Records for processing -

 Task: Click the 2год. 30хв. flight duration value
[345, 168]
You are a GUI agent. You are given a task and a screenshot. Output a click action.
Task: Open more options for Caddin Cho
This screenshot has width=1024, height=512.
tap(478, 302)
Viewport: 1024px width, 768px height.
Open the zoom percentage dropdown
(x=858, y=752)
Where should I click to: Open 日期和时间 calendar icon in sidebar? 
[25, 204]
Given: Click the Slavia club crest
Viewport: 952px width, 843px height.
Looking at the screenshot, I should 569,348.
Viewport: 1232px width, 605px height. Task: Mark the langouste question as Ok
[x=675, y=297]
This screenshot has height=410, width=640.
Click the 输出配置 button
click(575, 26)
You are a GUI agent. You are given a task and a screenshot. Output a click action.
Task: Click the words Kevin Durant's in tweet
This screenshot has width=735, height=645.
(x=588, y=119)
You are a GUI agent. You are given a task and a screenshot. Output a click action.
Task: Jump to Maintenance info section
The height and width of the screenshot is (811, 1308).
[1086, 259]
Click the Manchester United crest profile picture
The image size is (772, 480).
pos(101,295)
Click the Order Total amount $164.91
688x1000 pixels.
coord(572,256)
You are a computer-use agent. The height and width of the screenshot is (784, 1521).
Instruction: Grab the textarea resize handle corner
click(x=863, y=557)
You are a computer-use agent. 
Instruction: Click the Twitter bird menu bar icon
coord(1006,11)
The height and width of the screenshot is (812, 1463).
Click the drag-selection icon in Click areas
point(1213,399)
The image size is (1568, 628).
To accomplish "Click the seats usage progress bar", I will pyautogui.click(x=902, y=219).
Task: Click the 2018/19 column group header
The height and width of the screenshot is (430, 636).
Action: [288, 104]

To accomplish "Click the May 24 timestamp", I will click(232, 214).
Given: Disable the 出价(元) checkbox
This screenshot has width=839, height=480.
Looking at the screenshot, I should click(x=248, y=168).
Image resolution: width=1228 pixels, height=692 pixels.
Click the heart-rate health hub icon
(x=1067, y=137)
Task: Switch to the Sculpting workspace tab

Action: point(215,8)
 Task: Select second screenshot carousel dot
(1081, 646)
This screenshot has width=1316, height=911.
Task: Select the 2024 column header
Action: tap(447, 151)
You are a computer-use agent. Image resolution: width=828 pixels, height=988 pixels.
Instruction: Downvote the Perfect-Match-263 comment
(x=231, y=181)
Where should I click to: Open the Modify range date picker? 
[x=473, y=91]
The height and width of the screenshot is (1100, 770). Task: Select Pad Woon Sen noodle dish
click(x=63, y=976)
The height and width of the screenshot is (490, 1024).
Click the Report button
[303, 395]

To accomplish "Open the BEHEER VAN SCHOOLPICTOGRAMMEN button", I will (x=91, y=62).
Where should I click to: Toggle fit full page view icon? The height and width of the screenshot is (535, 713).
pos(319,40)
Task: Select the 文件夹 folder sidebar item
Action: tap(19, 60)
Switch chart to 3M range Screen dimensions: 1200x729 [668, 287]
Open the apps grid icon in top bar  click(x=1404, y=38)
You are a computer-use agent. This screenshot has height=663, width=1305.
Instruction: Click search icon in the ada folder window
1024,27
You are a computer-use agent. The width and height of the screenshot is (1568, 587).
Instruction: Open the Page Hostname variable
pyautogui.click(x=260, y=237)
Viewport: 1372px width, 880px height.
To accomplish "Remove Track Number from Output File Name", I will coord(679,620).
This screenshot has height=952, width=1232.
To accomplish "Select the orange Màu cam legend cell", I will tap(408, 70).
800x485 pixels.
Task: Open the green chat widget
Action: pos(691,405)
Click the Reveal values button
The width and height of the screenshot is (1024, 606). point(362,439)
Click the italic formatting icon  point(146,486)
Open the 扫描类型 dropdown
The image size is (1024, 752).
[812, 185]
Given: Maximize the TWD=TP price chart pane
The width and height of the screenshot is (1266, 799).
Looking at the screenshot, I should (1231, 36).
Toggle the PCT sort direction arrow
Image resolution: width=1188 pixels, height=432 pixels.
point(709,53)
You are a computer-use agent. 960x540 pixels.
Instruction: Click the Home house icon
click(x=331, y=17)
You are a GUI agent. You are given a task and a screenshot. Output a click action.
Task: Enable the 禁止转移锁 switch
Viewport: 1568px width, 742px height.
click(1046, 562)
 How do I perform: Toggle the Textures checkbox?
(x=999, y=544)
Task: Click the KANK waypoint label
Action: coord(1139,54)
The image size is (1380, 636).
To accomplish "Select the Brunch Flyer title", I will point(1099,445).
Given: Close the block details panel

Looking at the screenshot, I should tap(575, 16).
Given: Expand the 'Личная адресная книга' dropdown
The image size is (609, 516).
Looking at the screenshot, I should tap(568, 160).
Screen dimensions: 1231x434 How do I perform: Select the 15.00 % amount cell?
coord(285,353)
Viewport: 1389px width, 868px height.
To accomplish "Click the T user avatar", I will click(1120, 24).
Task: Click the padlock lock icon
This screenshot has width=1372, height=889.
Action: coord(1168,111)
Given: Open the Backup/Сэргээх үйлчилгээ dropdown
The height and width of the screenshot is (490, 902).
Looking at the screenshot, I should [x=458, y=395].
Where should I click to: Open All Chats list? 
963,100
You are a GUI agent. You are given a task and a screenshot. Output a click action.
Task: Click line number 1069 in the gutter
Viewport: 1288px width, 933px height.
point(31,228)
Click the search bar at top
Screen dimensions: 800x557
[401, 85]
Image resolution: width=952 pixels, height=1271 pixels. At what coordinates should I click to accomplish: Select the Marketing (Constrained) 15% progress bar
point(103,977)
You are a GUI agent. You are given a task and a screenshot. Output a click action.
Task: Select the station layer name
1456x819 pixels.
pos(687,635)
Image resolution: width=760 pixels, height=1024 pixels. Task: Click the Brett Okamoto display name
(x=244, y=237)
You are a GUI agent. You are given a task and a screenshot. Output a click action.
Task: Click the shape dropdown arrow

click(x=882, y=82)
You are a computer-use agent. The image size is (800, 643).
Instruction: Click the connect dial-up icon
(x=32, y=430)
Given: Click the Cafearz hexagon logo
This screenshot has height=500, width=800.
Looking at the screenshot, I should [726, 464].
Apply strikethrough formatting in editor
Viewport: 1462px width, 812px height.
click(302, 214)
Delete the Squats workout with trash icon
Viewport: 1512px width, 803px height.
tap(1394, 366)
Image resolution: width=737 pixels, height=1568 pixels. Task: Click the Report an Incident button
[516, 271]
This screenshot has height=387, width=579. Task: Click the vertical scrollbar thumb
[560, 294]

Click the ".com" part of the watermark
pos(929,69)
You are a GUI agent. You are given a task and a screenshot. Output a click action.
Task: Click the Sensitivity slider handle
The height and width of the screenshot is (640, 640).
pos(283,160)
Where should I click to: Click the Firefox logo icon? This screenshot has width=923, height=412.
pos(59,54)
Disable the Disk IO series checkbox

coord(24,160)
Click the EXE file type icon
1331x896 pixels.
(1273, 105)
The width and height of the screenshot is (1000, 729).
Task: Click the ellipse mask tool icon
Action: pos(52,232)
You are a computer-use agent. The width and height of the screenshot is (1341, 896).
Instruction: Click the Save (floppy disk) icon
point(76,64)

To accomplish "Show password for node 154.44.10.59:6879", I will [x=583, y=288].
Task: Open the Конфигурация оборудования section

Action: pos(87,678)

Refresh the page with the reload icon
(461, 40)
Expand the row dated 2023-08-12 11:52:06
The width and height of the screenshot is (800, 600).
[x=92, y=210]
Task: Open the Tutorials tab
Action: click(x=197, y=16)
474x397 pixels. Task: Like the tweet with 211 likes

Instructions to follow -
Could you reproduce the part of the records that opens with the line containing "Given: Expand the" and closes with the line containing "pos(687,635)", swapping "search bar" for "address bar" and changing nothing else?

Answer to this exercise -
Given: Expand the 'Личная адресная книга' dropdown
The image size is (609, 516).
Looking at the screenshot, I should tap(568, 160).
Screen dimensions: 1231x434 How do I perform: Select the 15.00 % amount cell?
coord(285,353)
Viewport: 1389px width, 868px height.
To accomplish "Click the T user avatar", I will click(1120, 24).
Task: Click the padlock lock icon
This screenshot has width=1372, height=889.
Action: coord(1168,111)
Given: Open the Backup/Сэргээх үйлчилгээ dropdown
The height and width of the screenshot is (490, 902).
Looking at the screenshot, I should [x=458, y=395].
Where should I click to: Open All Chats list? 
963,100
You are a GUI agent. You are given a task and a screenshot. Output a click action.
Task: Click line number 1069 in the gutter
Viewport: 1288px width, 933px height.
point(31,228)
Click the address bar at top
Screen dimensions: 800x557
[401, 85]
Image resolution: width=952 pixels, height=1271 pixels. At what coordinates should I click to accomplish: Select the Marketing (Constrained) 15% progress bar
point(103,977)
You are a GUI agent. You are given a task and a screenshot. Output a click action.
Task: Select the station layer name
1456x819 pixels.
pos(687,635)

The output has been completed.